Trotz der vielen Verletzten traut Kapitän David Jarolim dem Hamburger SV einen Titel zu. Er spricht von einer Riesenchance, die sich dem Team bietet.

Hamburg. David Jarolim ist im Stress - im Umzugsstress. Den HSV-Kapitän zieht es in die Nähe des Jenischparks nach Nienstedten. Trotzdem nahm sich der Tscheche Zeit, um im Abendblatt ein Zwischenfazit nach dem ersten Saisondrittel zu ziehen

Abendblatt: Herr Jarolim, was haben Sie gedacht, als Sie erfuhren, dass Zé Roberto ausfällt?

David Jarolim: Der Schreck war groß. So eine Verletztenmisere habe ich in meiner Karriere noch nie erlebt. Das schmerzt.

Abendblatt: Zé Roberto ist einer von vier Stammspielern, die langfristig ausfallen. Ist es so gesehen nicht fast ein Wunder, dass der HSV nach dem ersten Saisondrittel immer noch oben steht?

Jarolim: Für mich ist das kein Wunder, sondern das Ergebnis verdammt harter Arbeit. Es wäre doch zu einfach, das Verletzungspech als Alibi zu benutzen. Wir sind stark genug, um unsere gute Position zu verteidigen. Ich habe jedenfalls keine Angst.



Abendblatt: Wie lautet also Ihr Zwischenfazit?

Jarolim: Wir sind auf einem guten Weg. Und trotz der Verletzten haben wir in diesem Jahr eine Riesenchance. Den Traum vom Titel habe ich nicht aufgegeben.

Abendblatt: Hat Sie jemand in dieser Saison positiv überrascht?

Jarolim: Sowohl Jerome Boateng als auch Dennis Aogo sind positive Überraschungen. Nach ihrem EM-Triumph im Sommer sind die beiden mit einem ganz anderen Selbstvertrauen zurückgekehrt.

Abendblatt: Kann Aogo auch Zé Robertos Part übernehmen?

Jarolim: Natürlich. Aber da gibt es auch andere Kandidaten, die sich ebenfalls Chancen erhoffen.

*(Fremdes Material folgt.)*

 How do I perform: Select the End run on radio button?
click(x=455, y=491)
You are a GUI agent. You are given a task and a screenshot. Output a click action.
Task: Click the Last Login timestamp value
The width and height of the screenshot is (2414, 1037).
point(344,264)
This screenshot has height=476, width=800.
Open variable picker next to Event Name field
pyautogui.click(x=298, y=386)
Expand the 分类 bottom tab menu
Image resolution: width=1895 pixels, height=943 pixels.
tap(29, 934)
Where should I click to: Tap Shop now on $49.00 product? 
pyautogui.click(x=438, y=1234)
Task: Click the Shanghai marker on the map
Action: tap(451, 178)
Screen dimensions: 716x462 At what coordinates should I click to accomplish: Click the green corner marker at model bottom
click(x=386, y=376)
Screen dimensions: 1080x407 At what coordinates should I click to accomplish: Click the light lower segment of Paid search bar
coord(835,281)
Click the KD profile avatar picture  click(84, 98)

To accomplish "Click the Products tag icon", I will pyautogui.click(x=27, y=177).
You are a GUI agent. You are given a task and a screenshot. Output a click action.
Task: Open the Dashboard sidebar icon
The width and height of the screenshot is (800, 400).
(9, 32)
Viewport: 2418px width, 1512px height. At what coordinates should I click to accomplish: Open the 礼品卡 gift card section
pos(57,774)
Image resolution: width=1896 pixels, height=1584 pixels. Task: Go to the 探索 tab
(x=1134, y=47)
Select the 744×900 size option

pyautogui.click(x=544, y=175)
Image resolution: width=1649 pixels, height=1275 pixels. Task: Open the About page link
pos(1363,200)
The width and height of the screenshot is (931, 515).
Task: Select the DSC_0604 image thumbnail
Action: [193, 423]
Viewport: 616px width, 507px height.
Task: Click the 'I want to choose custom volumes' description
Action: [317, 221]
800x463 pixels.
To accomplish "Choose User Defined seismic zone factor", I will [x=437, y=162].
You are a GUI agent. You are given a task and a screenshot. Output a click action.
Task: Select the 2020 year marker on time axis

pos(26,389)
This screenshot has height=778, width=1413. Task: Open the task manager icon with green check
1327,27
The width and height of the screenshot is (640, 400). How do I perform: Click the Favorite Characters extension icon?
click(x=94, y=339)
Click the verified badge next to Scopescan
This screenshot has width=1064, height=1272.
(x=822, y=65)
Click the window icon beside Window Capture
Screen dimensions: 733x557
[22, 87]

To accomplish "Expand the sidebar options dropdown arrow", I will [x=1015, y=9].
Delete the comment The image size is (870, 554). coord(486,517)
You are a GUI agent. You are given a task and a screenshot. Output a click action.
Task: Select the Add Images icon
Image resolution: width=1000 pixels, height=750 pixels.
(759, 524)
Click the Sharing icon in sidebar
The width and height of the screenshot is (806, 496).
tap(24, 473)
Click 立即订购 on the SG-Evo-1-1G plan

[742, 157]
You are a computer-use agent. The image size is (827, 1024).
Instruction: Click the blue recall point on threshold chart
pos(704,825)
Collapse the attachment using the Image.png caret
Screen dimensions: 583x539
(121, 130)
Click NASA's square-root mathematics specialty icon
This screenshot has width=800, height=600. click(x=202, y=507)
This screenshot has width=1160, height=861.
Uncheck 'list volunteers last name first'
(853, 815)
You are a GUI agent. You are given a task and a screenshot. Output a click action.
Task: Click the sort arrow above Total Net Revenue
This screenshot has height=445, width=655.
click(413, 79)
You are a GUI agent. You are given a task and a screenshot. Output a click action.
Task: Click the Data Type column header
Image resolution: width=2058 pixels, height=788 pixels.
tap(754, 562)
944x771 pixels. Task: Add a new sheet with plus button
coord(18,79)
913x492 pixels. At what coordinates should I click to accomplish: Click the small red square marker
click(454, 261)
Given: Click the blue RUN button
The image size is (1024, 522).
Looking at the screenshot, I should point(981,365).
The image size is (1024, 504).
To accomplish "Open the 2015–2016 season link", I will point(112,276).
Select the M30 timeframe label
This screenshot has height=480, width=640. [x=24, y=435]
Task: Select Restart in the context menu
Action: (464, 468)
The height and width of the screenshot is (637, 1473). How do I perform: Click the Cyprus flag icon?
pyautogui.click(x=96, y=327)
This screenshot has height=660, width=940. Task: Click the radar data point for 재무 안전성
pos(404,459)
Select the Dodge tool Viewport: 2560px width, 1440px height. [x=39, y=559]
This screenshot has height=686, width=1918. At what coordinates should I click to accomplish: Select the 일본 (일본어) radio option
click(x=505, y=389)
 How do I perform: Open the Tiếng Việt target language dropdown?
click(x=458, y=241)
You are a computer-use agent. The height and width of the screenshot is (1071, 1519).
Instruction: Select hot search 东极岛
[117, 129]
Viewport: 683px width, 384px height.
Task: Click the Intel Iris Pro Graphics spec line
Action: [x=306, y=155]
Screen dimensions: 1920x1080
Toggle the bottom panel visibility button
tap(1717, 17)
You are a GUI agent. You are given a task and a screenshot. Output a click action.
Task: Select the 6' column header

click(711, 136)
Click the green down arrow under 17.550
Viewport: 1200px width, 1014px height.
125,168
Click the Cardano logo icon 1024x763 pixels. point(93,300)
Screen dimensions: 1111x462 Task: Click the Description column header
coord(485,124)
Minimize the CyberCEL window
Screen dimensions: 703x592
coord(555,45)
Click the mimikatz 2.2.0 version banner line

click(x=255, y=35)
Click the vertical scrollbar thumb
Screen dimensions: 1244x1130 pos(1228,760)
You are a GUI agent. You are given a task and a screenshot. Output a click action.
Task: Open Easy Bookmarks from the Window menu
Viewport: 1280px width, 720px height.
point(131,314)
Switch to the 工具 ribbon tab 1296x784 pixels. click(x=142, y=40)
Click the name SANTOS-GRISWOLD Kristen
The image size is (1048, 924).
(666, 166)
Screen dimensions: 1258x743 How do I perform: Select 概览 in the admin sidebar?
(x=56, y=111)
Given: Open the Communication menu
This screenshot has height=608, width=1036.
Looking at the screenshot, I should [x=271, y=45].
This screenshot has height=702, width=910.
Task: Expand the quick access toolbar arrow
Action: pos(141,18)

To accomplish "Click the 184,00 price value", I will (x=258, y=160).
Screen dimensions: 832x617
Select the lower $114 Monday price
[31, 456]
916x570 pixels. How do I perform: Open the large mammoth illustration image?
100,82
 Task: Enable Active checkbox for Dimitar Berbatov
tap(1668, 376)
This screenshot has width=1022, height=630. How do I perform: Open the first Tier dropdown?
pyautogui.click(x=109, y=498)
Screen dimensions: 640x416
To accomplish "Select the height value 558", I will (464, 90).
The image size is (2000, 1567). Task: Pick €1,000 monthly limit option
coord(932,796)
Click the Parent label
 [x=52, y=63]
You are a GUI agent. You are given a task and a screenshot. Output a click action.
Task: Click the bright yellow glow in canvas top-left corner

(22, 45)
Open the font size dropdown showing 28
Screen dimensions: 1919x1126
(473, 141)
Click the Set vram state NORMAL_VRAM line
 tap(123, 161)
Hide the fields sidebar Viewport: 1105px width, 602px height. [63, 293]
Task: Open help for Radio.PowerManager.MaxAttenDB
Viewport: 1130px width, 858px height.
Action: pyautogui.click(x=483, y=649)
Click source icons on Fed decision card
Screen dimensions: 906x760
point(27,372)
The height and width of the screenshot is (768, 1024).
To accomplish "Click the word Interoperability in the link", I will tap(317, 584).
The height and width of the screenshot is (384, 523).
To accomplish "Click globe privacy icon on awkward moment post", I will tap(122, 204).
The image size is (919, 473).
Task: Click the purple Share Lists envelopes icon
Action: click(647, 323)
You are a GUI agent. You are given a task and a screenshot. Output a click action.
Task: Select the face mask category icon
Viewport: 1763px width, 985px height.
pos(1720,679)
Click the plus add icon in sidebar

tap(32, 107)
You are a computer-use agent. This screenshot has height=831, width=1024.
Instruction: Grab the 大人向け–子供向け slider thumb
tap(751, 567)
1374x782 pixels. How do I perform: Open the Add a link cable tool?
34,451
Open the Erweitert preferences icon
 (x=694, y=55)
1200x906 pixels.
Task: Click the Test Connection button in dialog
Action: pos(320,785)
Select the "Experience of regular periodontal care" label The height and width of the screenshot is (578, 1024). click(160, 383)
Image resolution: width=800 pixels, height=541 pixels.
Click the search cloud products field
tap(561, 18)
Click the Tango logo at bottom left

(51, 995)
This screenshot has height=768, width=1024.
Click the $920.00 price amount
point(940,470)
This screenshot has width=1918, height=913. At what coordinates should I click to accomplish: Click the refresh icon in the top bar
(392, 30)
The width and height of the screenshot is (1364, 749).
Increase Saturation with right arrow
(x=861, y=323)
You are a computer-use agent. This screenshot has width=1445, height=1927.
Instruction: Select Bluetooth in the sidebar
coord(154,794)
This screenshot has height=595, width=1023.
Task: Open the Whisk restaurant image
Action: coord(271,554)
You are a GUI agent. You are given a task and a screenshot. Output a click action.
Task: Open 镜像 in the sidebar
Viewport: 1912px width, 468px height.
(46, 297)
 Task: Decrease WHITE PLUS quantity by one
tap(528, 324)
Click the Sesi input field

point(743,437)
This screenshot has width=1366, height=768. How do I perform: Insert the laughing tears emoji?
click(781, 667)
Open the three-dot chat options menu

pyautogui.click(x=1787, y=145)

Abendblatt: Seitdem neben Paolo Guerrero auch Mladen Petric ausgefallen ist, hat der HSV kein Bundesligaspiel mehr gewonnen. Wie kann man den Negativtrend beenden?

Jarolim: Wir müssen gewinnen. Man kann die letzten Ergebnisse nicht auf die fehlenden Stürmer schieben, weil wir ja in den vergangenen Spielen auch viele Tore erzielt haben. Alles, was uns in dieser Situation fehlt, ist ein Sieg.

Abendblatt: Muss der HSV angesichts der dramatischen Personallage im Winter auf dem Transfermarkt zuschlagen?

Jarolim: Es kann schon sein, dass uns ein neuer Spieler weiterhelfen würde. Man darf auch nicht vergessen, dass einige der verletzten Spieler nach der Winterpause zurückkommen werden. Als Spieler kann man diese Frage nur schwer beantworten.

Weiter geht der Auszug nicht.